In nature, the nucleus is usually dust. In a snow cannon, it's compressed air or tiny specialized nozzles in the machine. The compressed air cools the water, atomizes it so it splits into tiny droplets and creates particles that provide the nucleus, and then blows the droplets out into the air over the slopes.

As the droplets fall, the evaporation further cools them, which is why snow guns are usually mounted high up as possible to give the snow plenty of "hang time" to freeze as it falls. It's also why snowmakers have to take into account the moisture in the air; high humidity limits evaporation and slows down the cooling.
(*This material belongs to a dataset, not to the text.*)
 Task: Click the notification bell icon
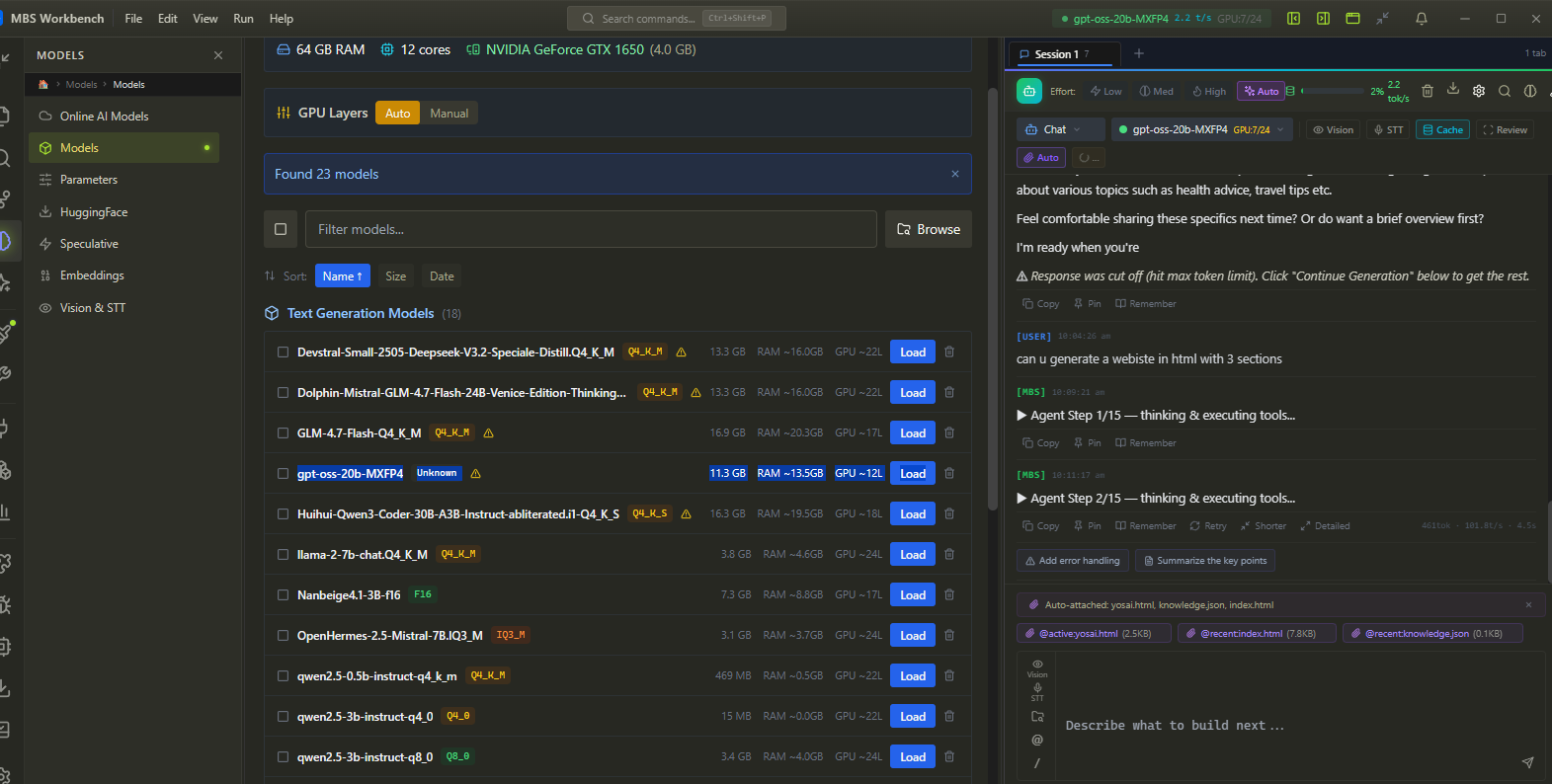1421,19
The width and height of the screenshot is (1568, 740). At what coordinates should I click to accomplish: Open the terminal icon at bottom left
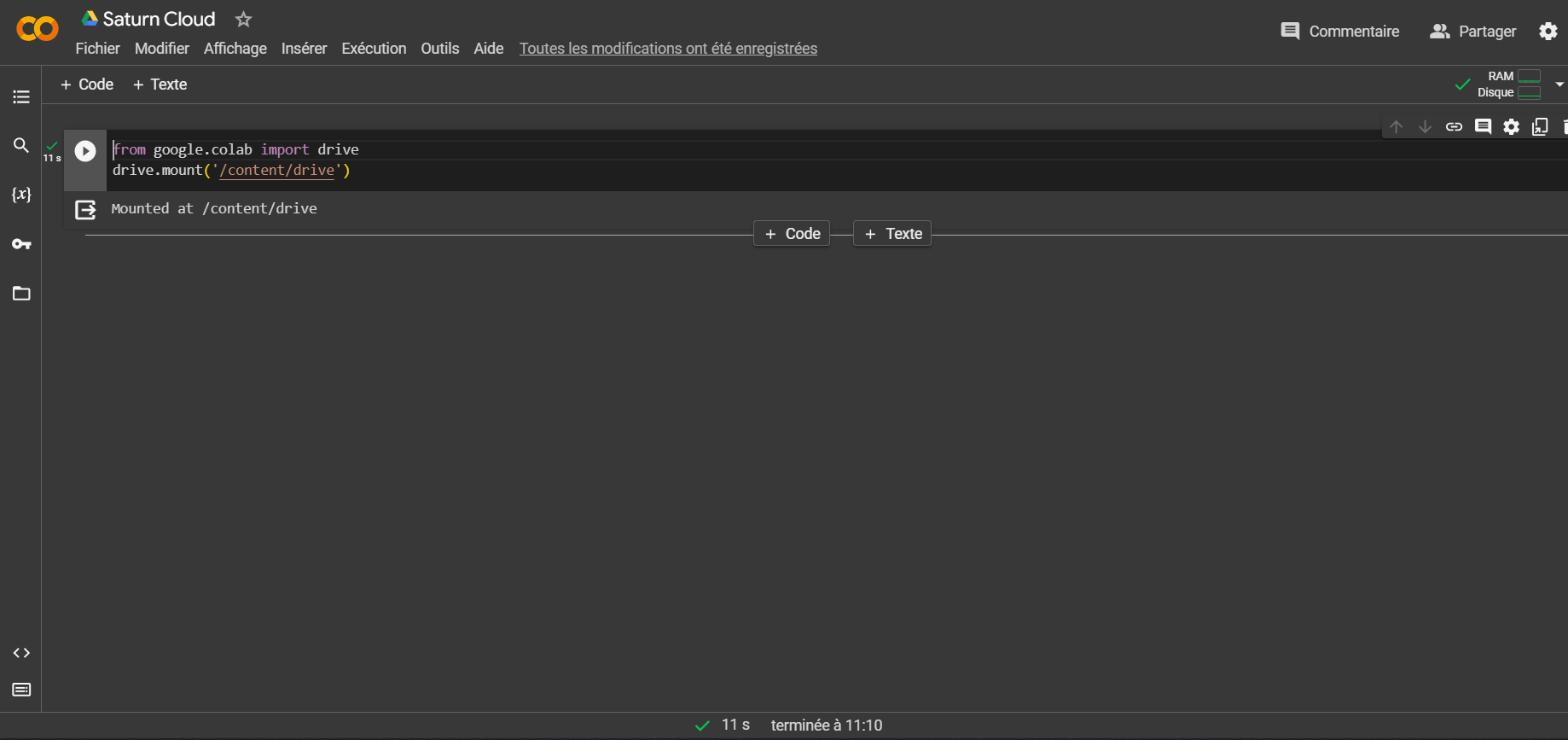(21, 690)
The snow-making process in action. Video: National Geographic

The air at Rosa Khutor, the Olympics' alpine venue, is uncommonly moist, something the snow machine operators have to account for. This is just one of the many reasons Russia's Hydrometeorological Center revamped its weather forecasting system for this year's Games, to track and manage the conditions of the outdoor venues, as the Washington Post reported. Temperatures vary wildly in the Caucasus Mountains, making them notoriously hard to predict.

All told, it eats up a lot of time, money, and natural resources to hack enough snow to host a week's worth of Olympic events. And unfortunately, with climate change warming the planet and the polar regions in particular, it's only going to get harder to find countries with enough natural snow to host the Games.